Efektowny biały, perłowy lakier testowanego Highlandera potęgował wielkość japońskiego SUV-a. Byłem przekonany, że to auto ma spokojnie ponad 5 metrów długości. Highlander – gdy po raz pierwszy „spotkałem” go na żywo – szczelnie wypełniał miejsce parkingowe na ciasnym placu pod siedzibą Toyoty. Manewrowanie samochodem o zdecydowanie ponadprzeciętnych gabarytach nie należało do najprostszych i potrzebowałem trochę czasu, żeby oswoić się z jego bryłą. Po przejrzeniu danych technicznych okazało się, że nie jest aż tak olbrzymi, na jakiego wygląda. Jasne, 496 centymetrów plasuje go gdzieś pomiędzy BMW X5 a Audi Q8, więc mowa tu o naprawdę dużych SUV-ach. Jest dość podobny do mniejszej siostry – RAV4 – hitu sprzedaży w Polsce, wygląda jednak od niej bardziej szlachetnie. Mówiąc wprost, czuć, że jest autem z wyższej półki. I nie chodzi mi tylko o sam rozmiar. Do linii nadwozia nie mam najmniejszych zarzutów i elegancki projekt uznaję za jedną z największych zalet tego wozu. Od frontu budzi respekt masywnym grillem, którego nie sposób przeoczyć, natomiast patrząc z boku, możemy spodziewać się masy miejsca w środku...

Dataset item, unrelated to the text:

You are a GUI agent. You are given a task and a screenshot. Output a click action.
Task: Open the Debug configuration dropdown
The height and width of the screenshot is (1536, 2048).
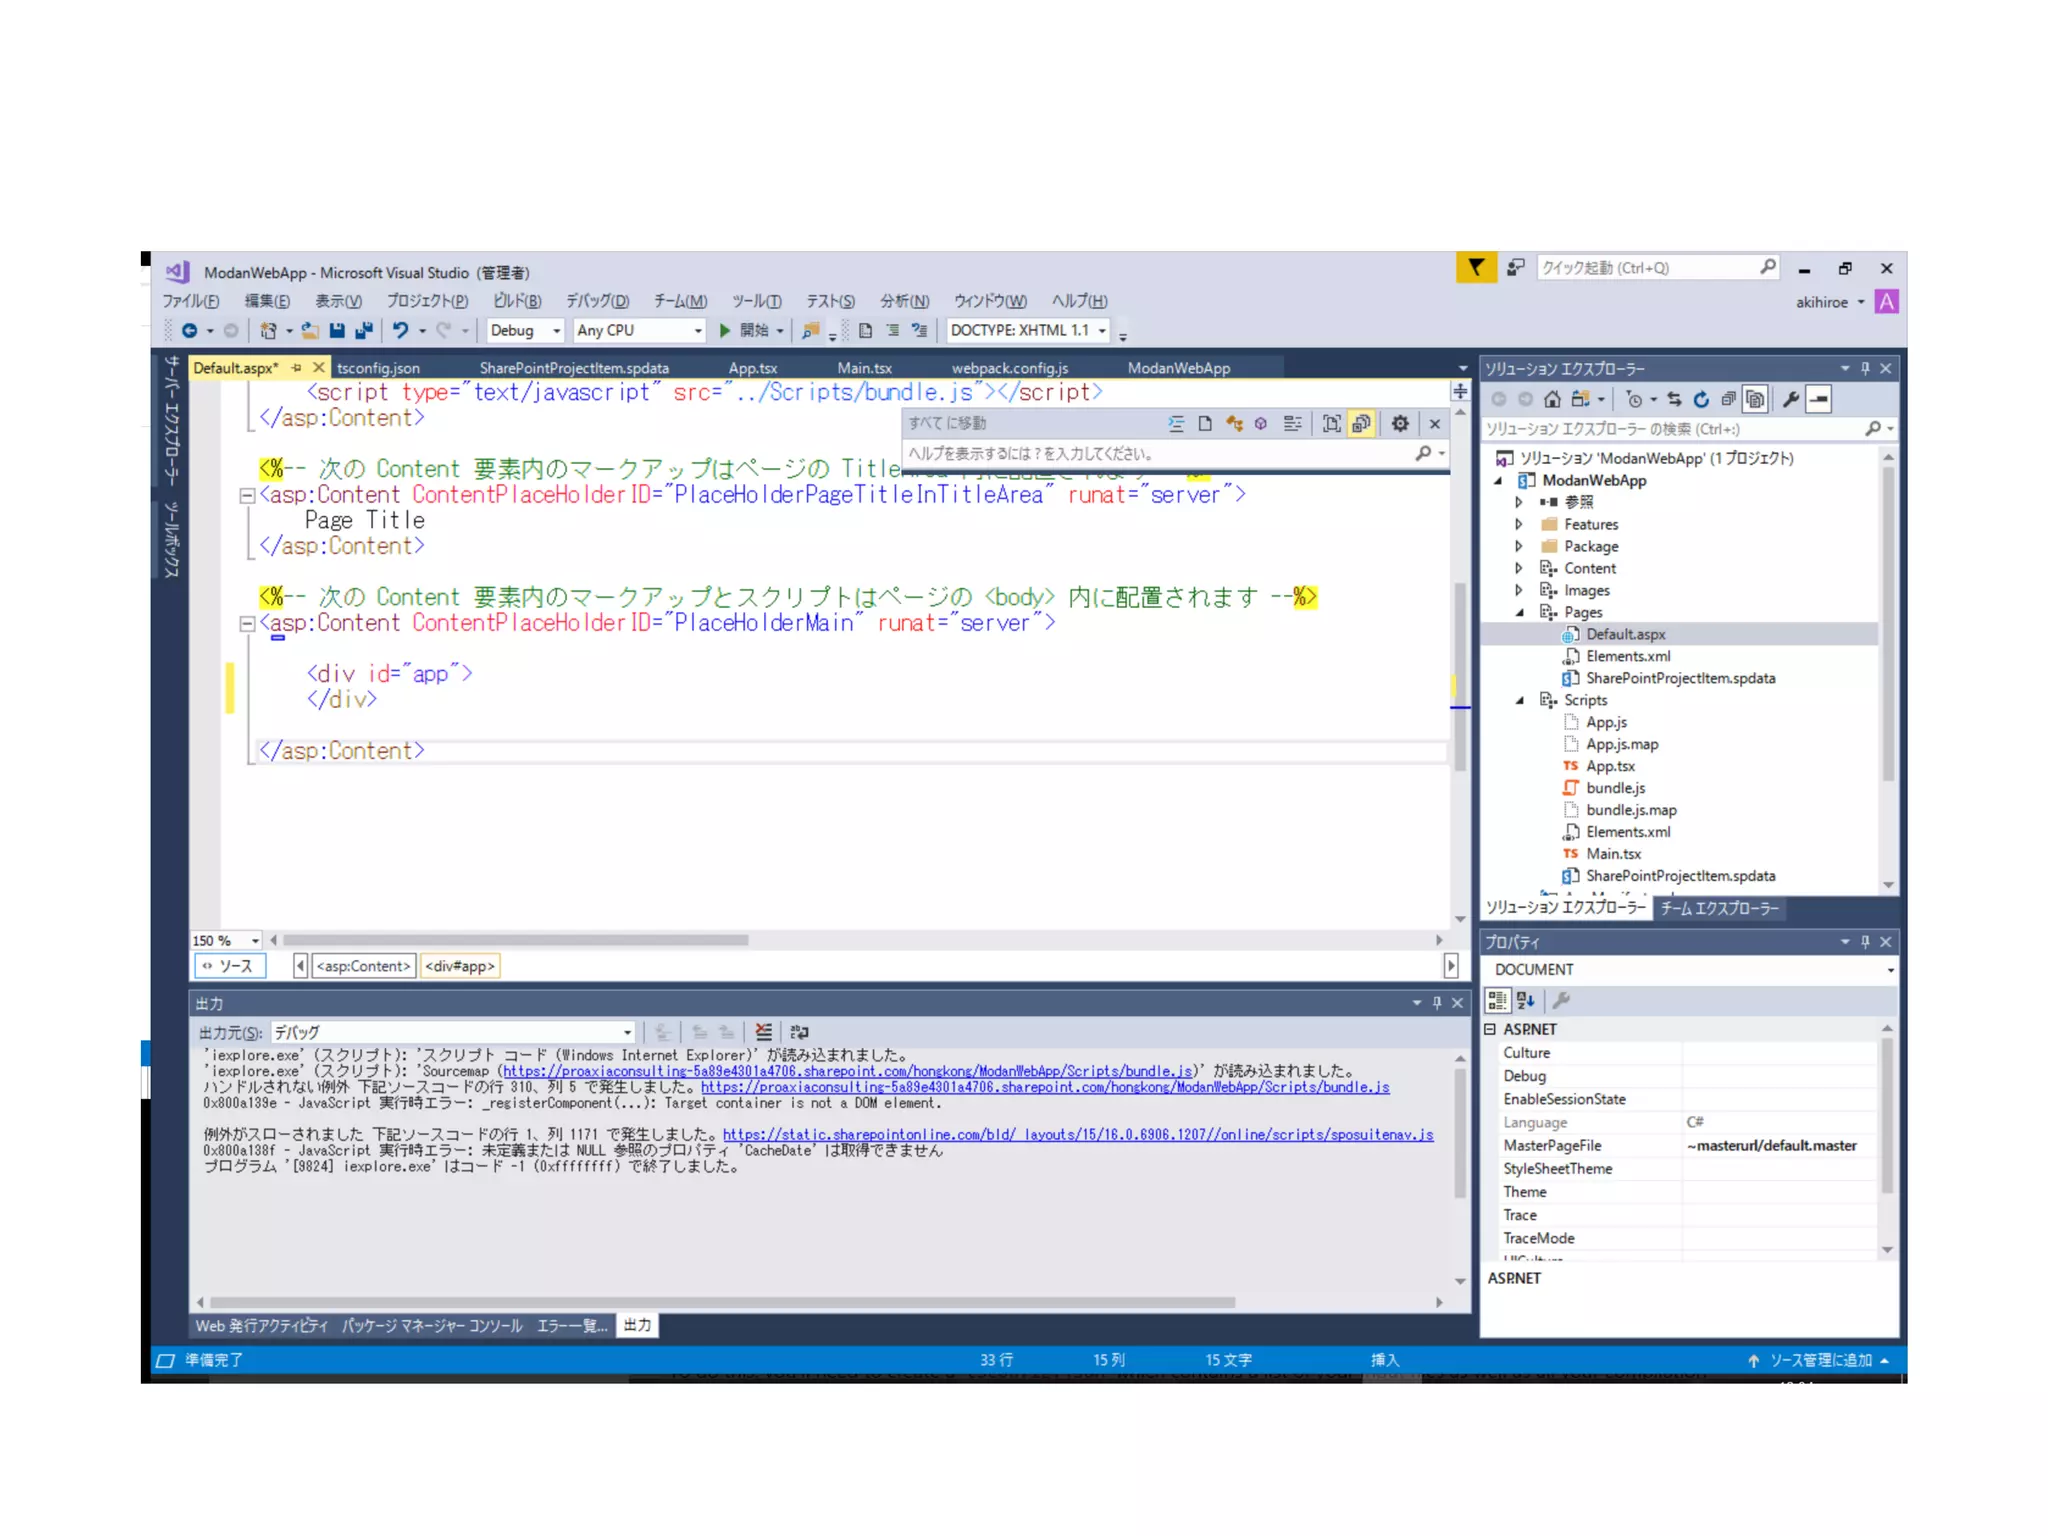[x=556, y=331]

I tak właśnie jest w kabinie Highlandera. Z przodu siedzi się na szerokich i miękkich fotelach, które wprawdzie nie gwarantują dobrego trzymania w zakrętach, ale w długiej, spokojnie pokonywanej trasie sprawdzą się doskonale. Były pokryte grubą skórą i miały możliwość wentylacji, czyli opcję, którą szczególnie doceniam w upalne dni. W drugim rzędzie przestrzeni też jest cała masa. Na tym jednak nie koniec, bo do dyspozycji mamy także rozkładany opcjonalnie trzeci rząd. Tam szału nie ma i wygodnie podróżować będą mogli jedynie najmłodsi, ale pewnie dla wielodzietnych rodzin może być to rozwiązanie na wagę złota. Przy szóstce pasażerów (plus kierowca) bagażnik oferuje 268 litrów. Natomiast ze złożonym szóstym i siódmym siedzeniem kufer ma aż 658 litrów. Highlander może przekształcić się też w małego dostawczaka, bowiem złożona środkowa kanapa powoduje, że za tylną klapą zmieścimy... 1909 litrów. Potęga! Wnętrze bardzo fajnie rozświetla panoramiczny dach, który można otworzyć. Jest on na liście wyposażenia bogatszej wersji „Executive”, jaką jeździłem przez ostatni tydzień. Znajdziemy w niej także m.in. dobrej klasy system audio z 11 głośnikami czy duży (12,3 cala), dotykowy ekran odpowiadający za multimedia. Wówczas Highlander kosztuje ponad 250 tysięcy złotych. Tańsza, bazowa dla tego modelu Toyoty – ale wcale nie biedna – odmiana „Prestige” wyceniona jest obecnie na 216 tysięcy. Patrząc na konkurentów z klasy premium, którzy będą znacznie drożsi, cena nie jest wygórowana. Jednak to wciąż mnóstwo pieniędzy, dlatego kilka mniejszych i większych wad irytuje.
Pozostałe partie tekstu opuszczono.